For Stanford, in your opinion, how much do essays matter? From what I’ve seen so far in terms of admitted applicants, extracurricular activities appear to be the most meaningful for Stanford, somewhat even more so than grades, although I’m not fully sure if essays bear HUGE weight in admission.
I applied to Stanford RD with a 4.1 weighted cumulative GPA (including senior year first semester) and some decent extracurriculars (got president’s gold service volunteering award three times and LOTS of volunteering). However, I do know that my grades are rather lackluster for Stanford, and my EC’s aren’t extraordinary such as creating a nonprofit organization or inventing things etc. Assuming that I have good recommendation letters and stellar essays (actually quite proud of my common app essay on cultural identity and some creative supplemental responses), are those potentially enough to bridge the gap for an acceptance?

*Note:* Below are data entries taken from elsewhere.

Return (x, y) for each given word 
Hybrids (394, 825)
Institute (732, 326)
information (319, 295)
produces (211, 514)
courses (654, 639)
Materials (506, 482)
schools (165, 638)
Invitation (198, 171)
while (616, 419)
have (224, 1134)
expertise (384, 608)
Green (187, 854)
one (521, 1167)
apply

I highly doubt I even have a shot of being accepted, but please be as honest as possible because I’m quite curious.
Apologies if you saw my redundant discussion from yesterday with a similar question, but this discussion is SPECIFICALLY only for Stanford.
You should know every bit of your app and supp matter to Stanford or any other tippy top. Every bit. No one piece will trump, if the others don’t line up.
And that it’s not weighted gpa. They look at the transcript and expect rigor and top performnce- the competition is that fierce. Sorry, but that’s an honest answer. It’s ridiculously difficult.
I can’t chance you, but good rec letters (all applicants will have those at a minimum, many applicants will be from highly competitive, rigorous high schools and have letters that say ‘this is one of the best students I have ever had’), and stellar essays (many applicants will have those) will not ‘bridge the gap’ caused by a relatively low unweighted GPA (what is yours?) and average ECs. Rigor of your high school classes is also very important. With an acceptance rate below 5%, an acceptance to Stanford is really difficult for even very high achieving and/or pointy students.
Hopefully you have applied to a number of schools (in categories such as reach-target-safety) that you will be excited to attend in the fall. Good luck.